_Record extracts_.
--*--

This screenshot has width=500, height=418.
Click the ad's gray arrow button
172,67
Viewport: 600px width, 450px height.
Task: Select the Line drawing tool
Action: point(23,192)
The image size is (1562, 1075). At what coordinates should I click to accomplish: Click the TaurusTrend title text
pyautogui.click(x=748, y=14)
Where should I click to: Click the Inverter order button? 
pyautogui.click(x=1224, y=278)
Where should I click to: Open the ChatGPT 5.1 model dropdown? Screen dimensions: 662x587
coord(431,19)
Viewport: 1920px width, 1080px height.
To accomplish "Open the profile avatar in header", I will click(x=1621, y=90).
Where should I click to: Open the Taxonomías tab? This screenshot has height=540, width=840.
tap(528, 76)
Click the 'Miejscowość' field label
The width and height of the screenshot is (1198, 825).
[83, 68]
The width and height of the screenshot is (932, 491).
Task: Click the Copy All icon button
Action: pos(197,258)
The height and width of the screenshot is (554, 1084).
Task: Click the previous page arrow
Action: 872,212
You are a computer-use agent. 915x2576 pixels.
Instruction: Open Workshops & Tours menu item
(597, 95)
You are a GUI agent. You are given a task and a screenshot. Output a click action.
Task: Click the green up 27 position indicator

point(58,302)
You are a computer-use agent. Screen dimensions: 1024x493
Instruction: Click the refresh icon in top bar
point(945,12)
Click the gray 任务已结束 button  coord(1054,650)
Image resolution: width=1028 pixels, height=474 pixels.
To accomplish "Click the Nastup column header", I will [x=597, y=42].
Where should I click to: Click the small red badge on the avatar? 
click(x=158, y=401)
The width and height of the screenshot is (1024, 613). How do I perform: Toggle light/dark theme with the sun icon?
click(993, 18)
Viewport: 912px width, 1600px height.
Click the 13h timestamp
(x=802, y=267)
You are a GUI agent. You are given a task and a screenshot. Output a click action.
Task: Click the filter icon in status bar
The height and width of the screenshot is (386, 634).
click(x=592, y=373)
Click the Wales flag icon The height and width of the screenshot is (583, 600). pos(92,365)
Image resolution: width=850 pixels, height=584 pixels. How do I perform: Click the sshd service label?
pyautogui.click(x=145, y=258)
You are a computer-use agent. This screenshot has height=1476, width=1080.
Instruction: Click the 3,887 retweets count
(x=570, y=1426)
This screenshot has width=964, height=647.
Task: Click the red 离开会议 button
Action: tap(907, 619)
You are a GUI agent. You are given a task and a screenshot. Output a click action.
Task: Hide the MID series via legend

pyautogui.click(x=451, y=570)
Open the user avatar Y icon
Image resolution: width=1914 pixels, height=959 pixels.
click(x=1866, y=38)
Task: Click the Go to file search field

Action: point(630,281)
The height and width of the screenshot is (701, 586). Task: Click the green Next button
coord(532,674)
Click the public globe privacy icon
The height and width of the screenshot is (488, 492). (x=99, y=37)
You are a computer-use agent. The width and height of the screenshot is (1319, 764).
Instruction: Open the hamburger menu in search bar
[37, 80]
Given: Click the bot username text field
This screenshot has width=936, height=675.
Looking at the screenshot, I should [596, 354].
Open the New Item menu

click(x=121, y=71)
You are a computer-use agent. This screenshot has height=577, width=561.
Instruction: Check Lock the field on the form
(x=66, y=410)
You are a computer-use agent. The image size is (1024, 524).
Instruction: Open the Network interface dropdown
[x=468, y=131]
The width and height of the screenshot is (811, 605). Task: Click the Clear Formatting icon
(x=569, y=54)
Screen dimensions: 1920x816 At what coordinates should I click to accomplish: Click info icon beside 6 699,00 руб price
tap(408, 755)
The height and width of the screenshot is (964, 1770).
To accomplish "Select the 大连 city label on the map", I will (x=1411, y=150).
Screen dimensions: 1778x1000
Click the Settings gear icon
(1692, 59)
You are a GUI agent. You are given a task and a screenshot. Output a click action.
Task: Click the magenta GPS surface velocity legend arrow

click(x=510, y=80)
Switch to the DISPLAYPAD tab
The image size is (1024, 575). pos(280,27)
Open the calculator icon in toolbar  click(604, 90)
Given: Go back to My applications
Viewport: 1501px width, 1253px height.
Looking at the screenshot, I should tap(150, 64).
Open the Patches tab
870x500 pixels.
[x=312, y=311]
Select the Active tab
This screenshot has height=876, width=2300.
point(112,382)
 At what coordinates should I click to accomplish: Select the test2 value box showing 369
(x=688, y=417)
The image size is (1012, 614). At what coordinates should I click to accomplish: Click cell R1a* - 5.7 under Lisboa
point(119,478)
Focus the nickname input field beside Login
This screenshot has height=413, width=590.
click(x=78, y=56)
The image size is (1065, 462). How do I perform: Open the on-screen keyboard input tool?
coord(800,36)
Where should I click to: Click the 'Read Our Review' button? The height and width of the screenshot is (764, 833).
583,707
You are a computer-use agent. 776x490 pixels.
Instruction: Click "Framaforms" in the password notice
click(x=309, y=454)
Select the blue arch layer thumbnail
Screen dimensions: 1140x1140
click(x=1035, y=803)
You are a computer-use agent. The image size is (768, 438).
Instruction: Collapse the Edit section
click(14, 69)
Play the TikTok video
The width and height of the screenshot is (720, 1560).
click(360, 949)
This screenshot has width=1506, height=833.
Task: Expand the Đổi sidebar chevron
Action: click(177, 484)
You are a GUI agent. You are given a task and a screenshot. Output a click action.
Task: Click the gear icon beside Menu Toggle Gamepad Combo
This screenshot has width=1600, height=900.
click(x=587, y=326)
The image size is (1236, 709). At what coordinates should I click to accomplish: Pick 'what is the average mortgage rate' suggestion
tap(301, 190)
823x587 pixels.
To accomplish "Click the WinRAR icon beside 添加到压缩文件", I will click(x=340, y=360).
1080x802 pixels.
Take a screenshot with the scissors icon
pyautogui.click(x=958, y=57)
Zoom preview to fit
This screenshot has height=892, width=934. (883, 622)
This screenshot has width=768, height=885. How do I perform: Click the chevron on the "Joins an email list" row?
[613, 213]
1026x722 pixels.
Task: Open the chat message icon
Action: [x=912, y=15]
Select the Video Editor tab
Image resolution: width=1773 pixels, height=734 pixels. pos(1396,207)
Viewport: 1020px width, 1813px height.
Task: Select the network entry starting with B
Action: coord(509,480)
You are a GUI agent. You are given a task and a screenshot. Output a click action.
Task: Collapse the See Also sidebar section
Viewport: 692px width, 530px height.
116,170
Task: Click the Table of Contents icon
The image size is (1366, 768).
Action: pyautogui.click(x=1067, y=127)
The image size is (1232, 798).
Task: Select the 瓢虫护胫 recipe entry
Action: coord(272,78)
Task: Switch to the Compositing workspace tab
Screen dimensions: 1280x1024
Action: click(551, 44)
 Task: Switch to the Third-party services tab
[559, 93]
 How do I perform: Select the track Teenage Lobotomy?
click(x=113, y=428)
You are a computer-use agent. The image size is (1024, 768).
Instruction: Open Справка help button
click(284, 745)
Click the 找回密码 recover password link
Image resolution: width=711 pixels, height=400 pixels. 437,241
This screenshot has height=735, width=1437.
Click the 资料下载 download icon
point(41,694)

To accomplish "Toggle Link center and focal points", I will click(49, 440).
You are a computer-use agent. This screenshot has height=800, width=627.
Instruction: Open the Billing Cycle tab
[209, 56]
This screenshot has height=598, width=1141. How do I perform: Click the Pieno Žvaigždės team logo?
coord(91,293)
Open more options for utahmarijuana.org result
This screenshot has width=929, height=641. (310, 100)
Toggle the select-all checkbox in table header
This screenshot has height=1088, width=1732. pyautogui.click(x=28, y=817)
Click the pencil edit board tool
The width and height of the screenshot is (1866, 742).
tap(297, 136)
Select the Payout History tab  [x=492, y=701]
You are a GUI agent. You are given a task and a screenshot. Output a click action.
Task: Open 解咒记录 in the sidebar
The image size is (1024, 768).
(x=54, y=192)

--*--

_Your instructions_.
Looking at the data above, write out exactly the lines that start at the one containing "Task: Click the Go to file search field" and end at the one containing "Given: Go back to My applications"; include both and nothing beyond.

_Response box_.
Task: Click the Go to file search field

Action: point(630,281)
The height and width of the screenshot is (701, 586). Task: Click the green Next button
coord(532,674)
Click the public globe privacy icon
The height and width of the screenshot is (488, 492). (x=99, y=37)
You are a computer-use agent. The width and height of the screenshot is (1319, 764).
Instruction: Open the hamburger menu in search bar
[37, 80]
Given: Click the bot username text field
This screenshot has width=936, height=675.
Looking at the screenshot, I should [596, 354].
Open the New Item menu

click(x=121, y=71)
You are a computer-use agent. This screenshot has height=577, width=561.
Instruction: Check Lock the field on the form
(x=66, y=410)
You are a computer-use agent. The image size is (1024, 524).
Instruction: Open the Network interface dropdown
[x=468, y=131]
The width and height of the screenshot is (811, 605). Task: Click the Clear Formatting icon
(x=569, y=54)
Screen dimensions: 1920x816 At what coordinates should I click to accomplish: Click info icon beside 6 699,00 руб price
tap(408, 755)
The height and width of the screenshot is (964, 1770).
To accomplish "Select the 大连 city label on the map", I will (x=1411, y=150).
Screen dimensions: 1778x1000
Click the Settings gear icon
(1692, 59)
You are a GUI agent. You are given a task and a screenshot. Output a click action.
Task: Click the magenta GPS surface velocity legend arrow

click(x=510, y=80)
Switch to the DISPLAYPAD tab
The image size is (1024, 575). pos(280,27)
Open the calculator icon in toolbar  click(604, 90)
Given: Go back to My applications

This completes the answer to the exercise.